Pour arriver à cette idée, Butler a dû faire un pas dans l’histoire. La tradition philosophique, de l’antiquité aux modernes (Platon à Descartes), jusqu’à Sartre, avait mis en évidence une distinction : celle de l’âme (conscience, esprit) et du corps. Et cette même distinction sous-entendait des rapports hiérarchiques : l’esprit survit au corps et tente toujours d’échapper à lui. 

Pourtant, au fil de temps, la catégorie « femme » a été assimilée au corps, et la catégorie « homme », à l’esprit. Cette association étudiée par Elizabeth Spelman, dans Woman as a body, révèle que l’esprit libre a été associée au masculin, et que le corps, lui, qui empêche cette liberté, a été associé au féminin. 

Les hommes ont donc été glorifiés, et les femmes ont été réduites à leur corps, leur sexe. De ce fait, selon Butler, « le seul genre marqué est le genre féminin ». Bien plus, il est cet autre qui empêche la libération de l’homme. Le sexe féminin est devenu un danger. Il est cet autre du sexe masculin qu’on ne saurait voir. 

Pourtant, la binarité du genre n’a pas réellement de sens. La société a mis en place cette hiérarchie des sexes et cette binarité en fonction de théories qui augmentaient le pouvoir des hommes hétérosexuels, jusqu’à en faire une norme culturelle.

C’est pourquoi Butler se demande, si  « les « femmes » n’ont-elles de lien qu’en vertu de leur oppression ? » En effet, on peut donc se demander si la catégorie « femme » n’est pas  justement et simplement, la catégorie des opprimés, plutôt qu’un fantasme d’une catégorie de genre ou de sexe. 

L’hétérosexualisation du désir a institué l’opposition binaire et hiérarchique entre le « féminin » et le « masculin ». Et par là a réduit les femmes au corps, tout en supprimant la possibilité d’autres formes d’identités sexuelles. 

C’est pourquoi Trouble dans le genre est un livre important. Il formule à l’intérieur de ce cadre hétéronormatif, « une critique des catégories de l’identité que les structures juridiques contemporaines produisent, naturalisent et stabilisent ». 

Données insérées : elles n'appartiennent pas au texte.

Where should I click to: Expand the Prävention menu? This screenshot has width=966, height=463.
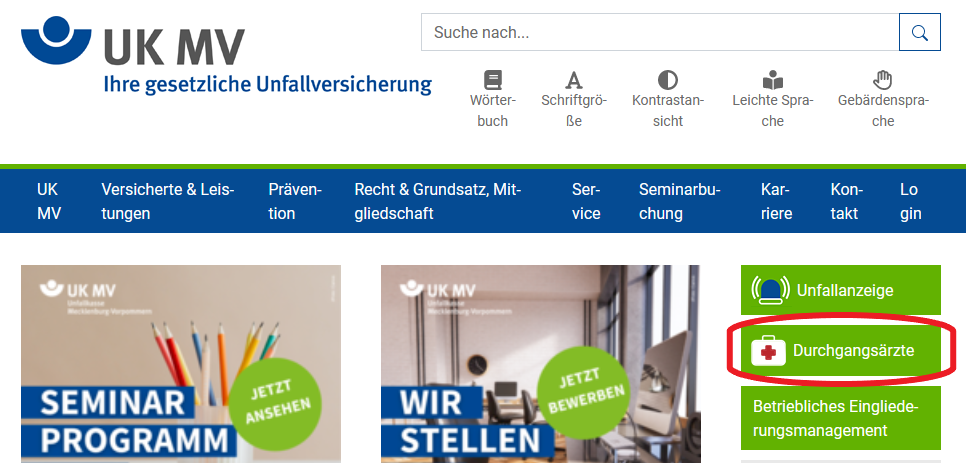tap(295, 201)
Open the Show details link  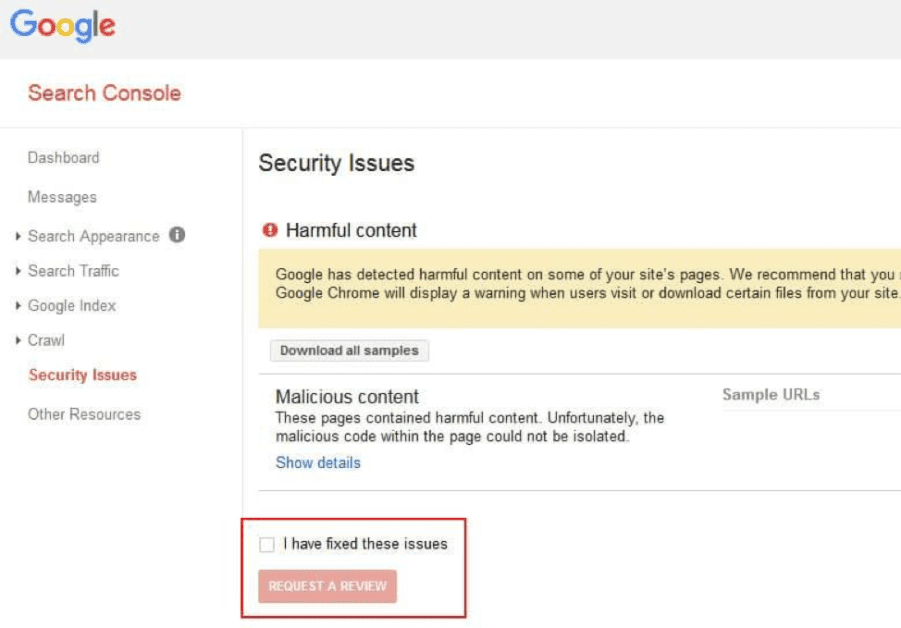coord(318,463)
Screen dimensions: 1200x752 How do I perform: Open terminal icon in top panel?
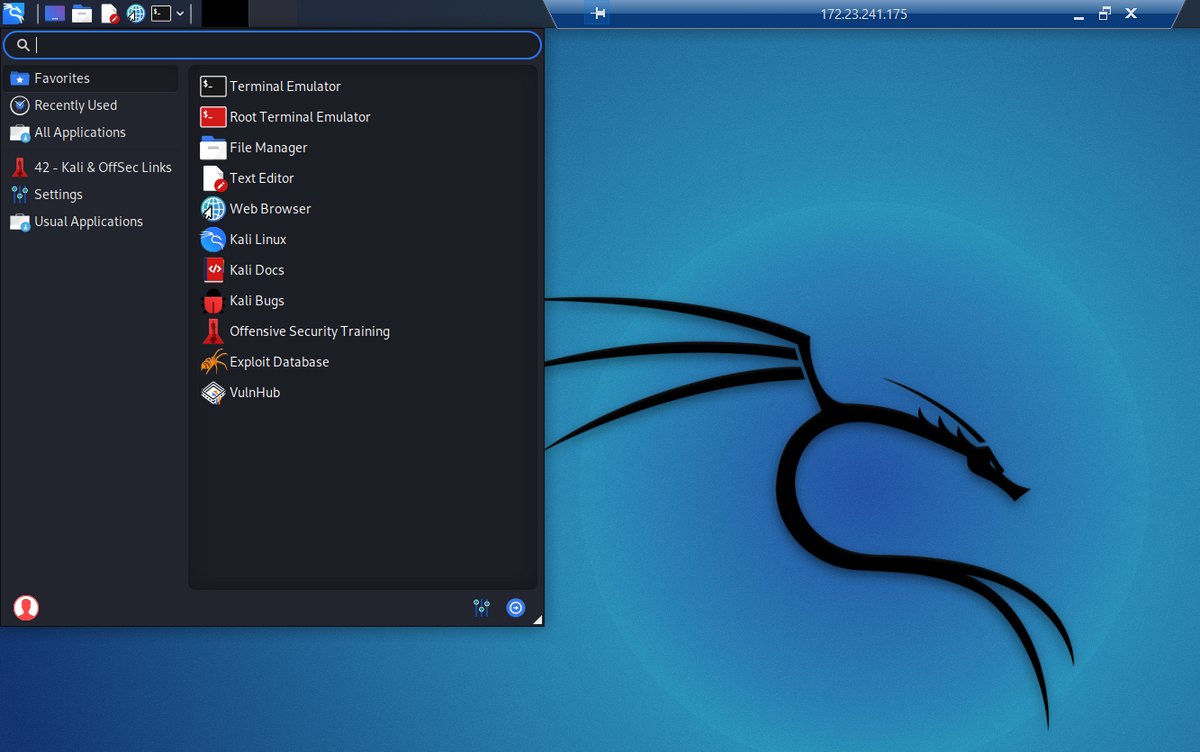tap(160, 14)
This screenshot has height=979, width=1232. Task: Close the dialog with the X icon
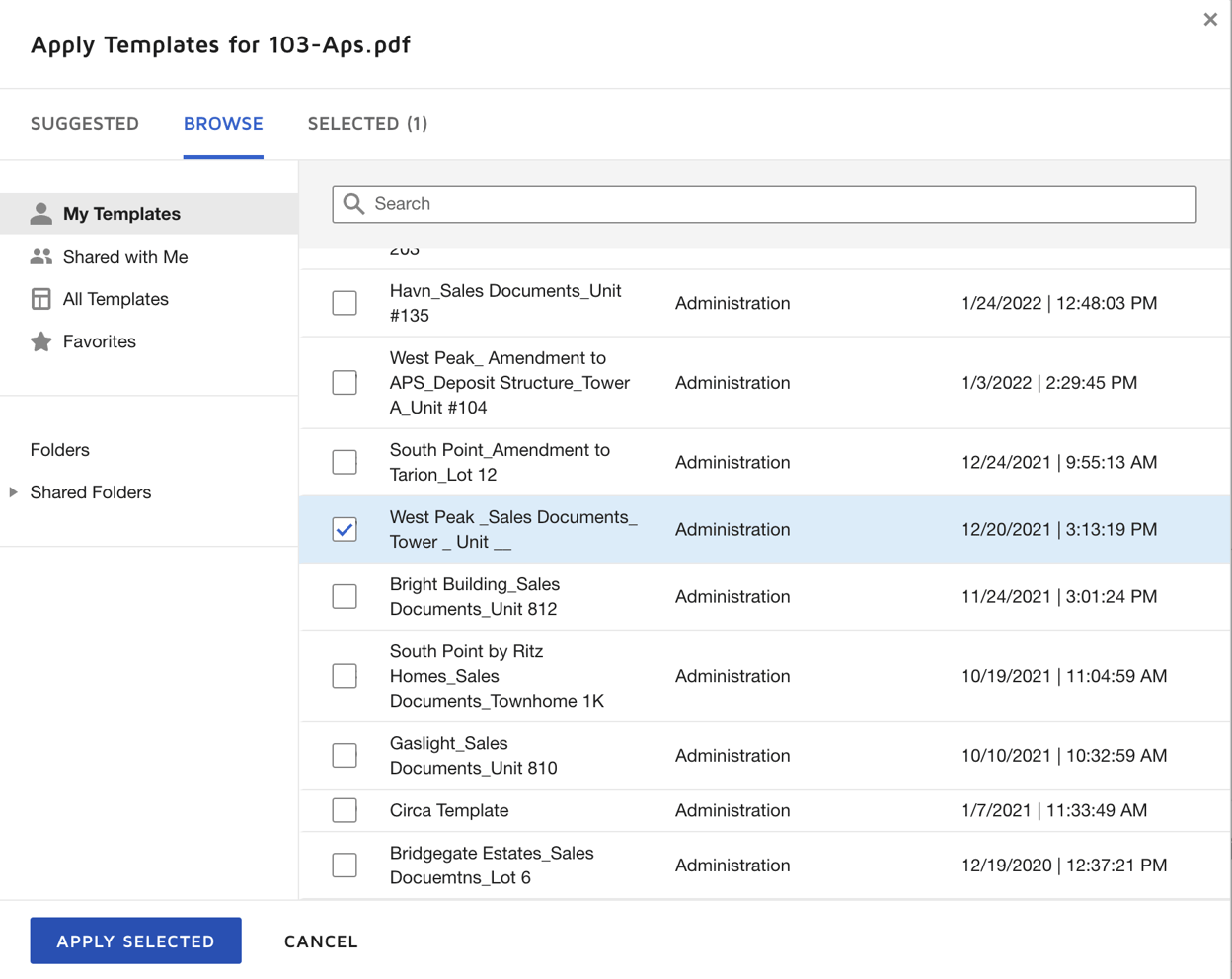pos(1210,19)
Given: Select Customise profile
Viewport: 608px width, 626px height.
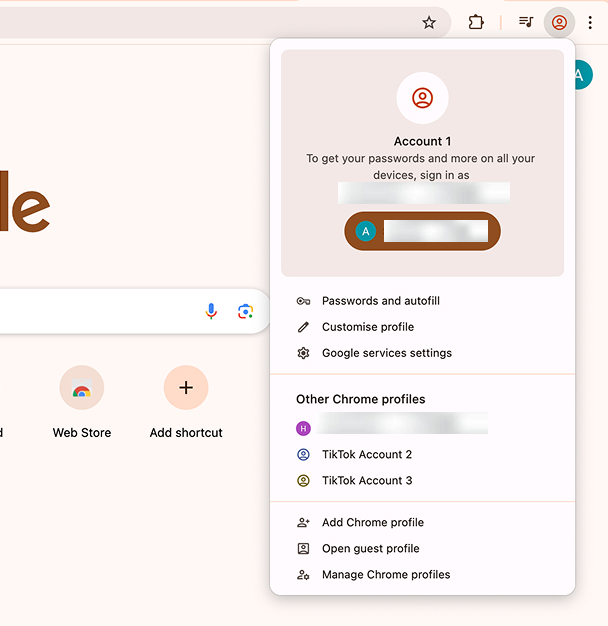Looking at the screenshot, I should (x=367, y=327).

Selon Butler, pour arriver à supprimer ces rapports, il faut que les analyses féministes cherchent à comprendre comment la catégorie « femme » – le sujet féminisme – est produite et contenue dans les structures du pouvoir, au moyen desquelles l’on s’efforce de s’émanciper. Et elle ira jusqu’à écrire : 

Peut-être la « représentation », la politique féministe, finira-t-elle paradoxalement par n’avoir de sens pour le féminisme qu’au moment où l’on aura renoncé en tout point au postulat de base : le sujet « femme ».

Judith Butler

C’est toute la pensée binaire du sexe et du genre qui est remise en question. Pour Butler, il faut supprimer la notion de sexe pour supprimer cette hiérarchie. En évoquant les positions de Wittig ou de Foucault sur le sujet, elle montre que « la catégorie même de sexe disparaîtrait, voire s’évanouirait, si l’hégémonie hétérosexuelle était perturbée et renversée ».